Exercise details: Scan the records below, and wherever a line has the word "agent", pull it out.

[Entries taken from a collection]
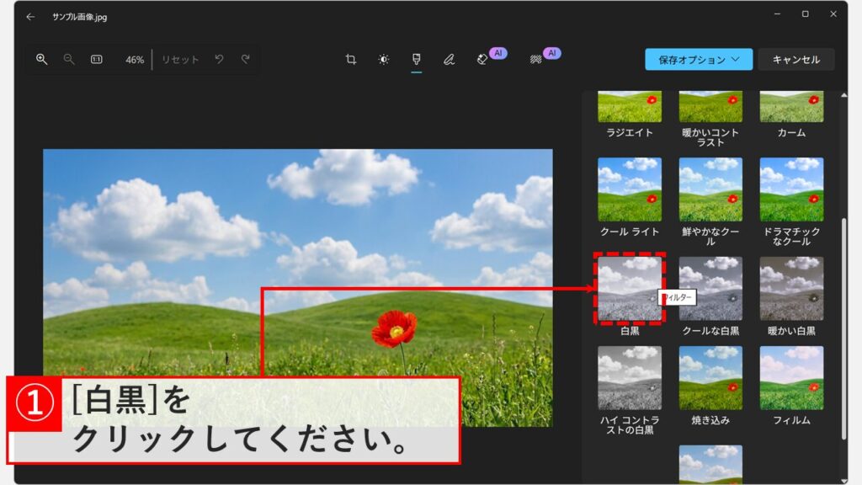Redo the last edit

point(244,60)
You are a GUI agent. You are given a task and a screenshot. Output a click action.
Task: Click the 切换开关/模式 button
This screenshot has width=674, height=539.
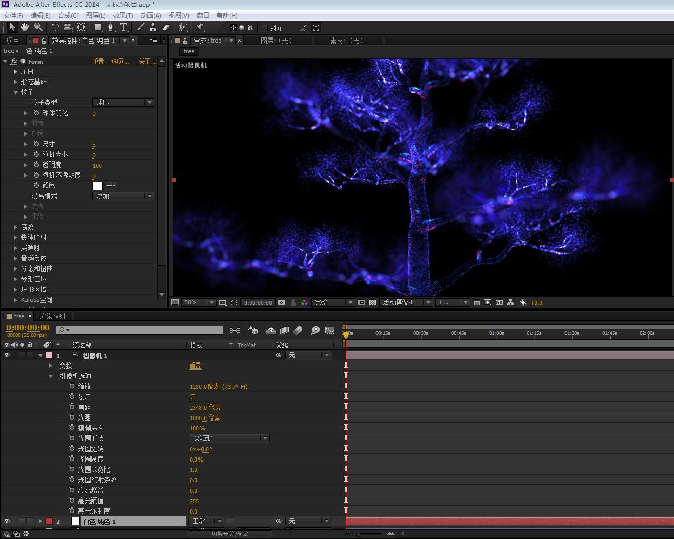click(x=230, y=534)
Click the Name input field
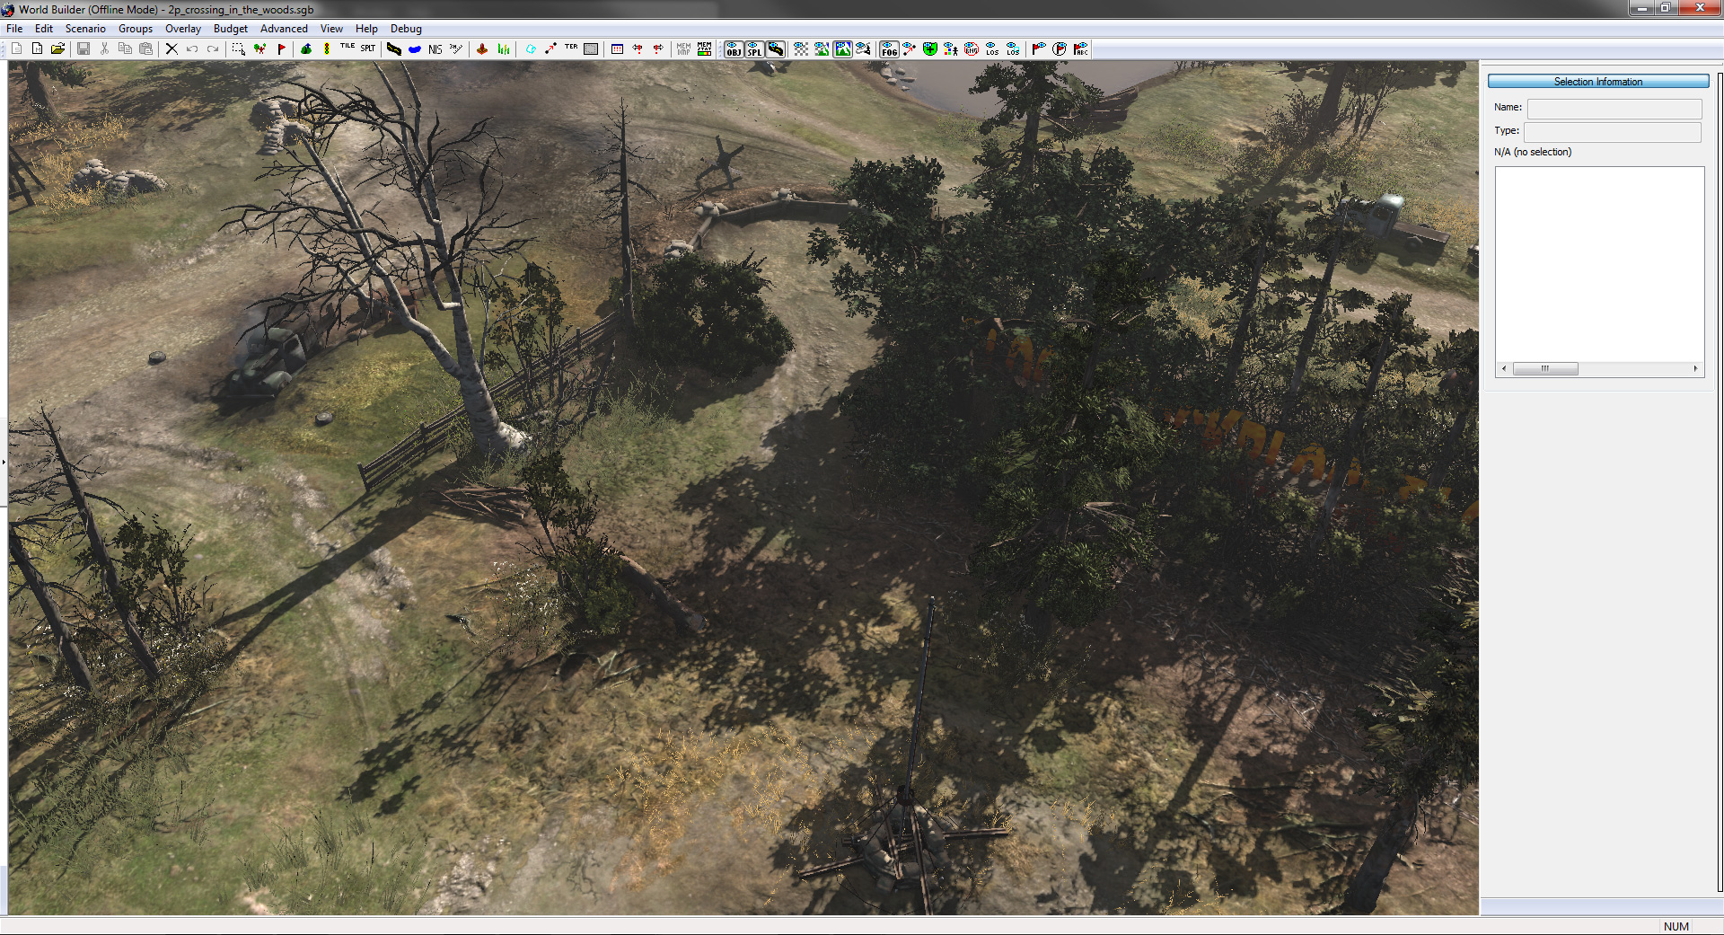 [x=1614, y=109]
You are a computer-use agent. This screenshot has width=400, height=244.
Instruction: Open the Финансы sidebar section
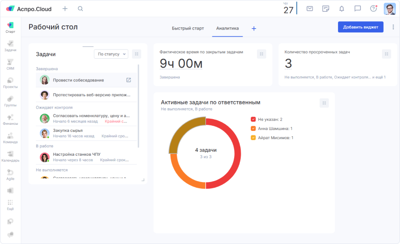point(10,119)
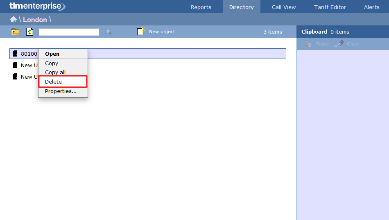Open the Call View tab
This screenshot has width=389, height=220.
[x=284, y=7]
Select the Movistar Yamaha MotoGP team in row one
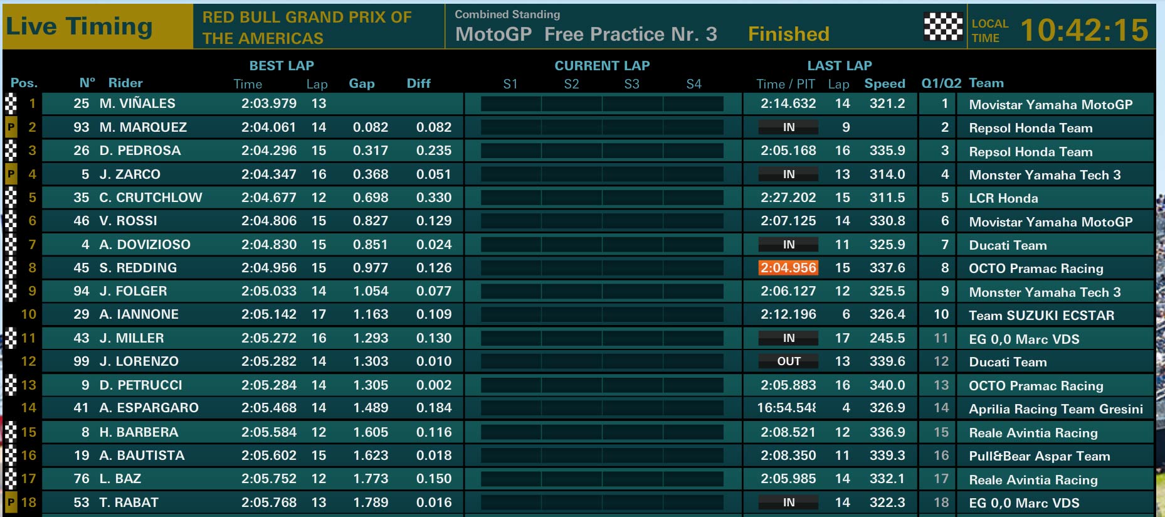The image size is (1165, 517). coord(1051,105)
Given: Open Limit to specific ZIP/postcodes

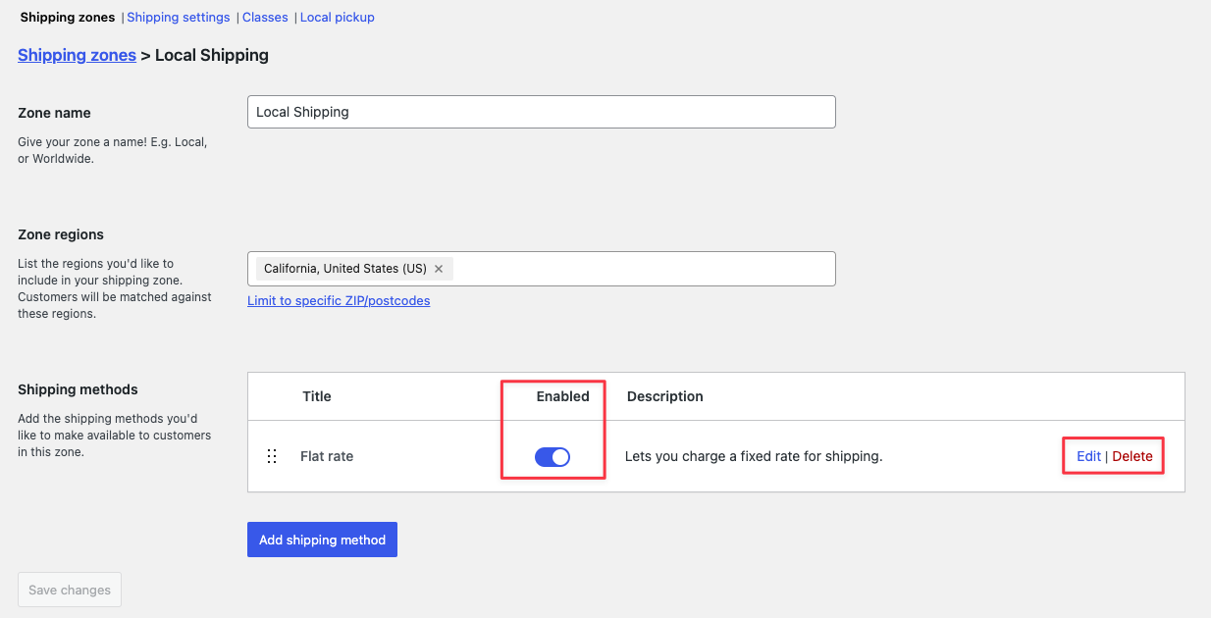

Answer for the task:
You are a GUI agent. You are given a task and a screenshot. Output a click action.
You are a computer-use agent. This screenshot has width=400, height=244.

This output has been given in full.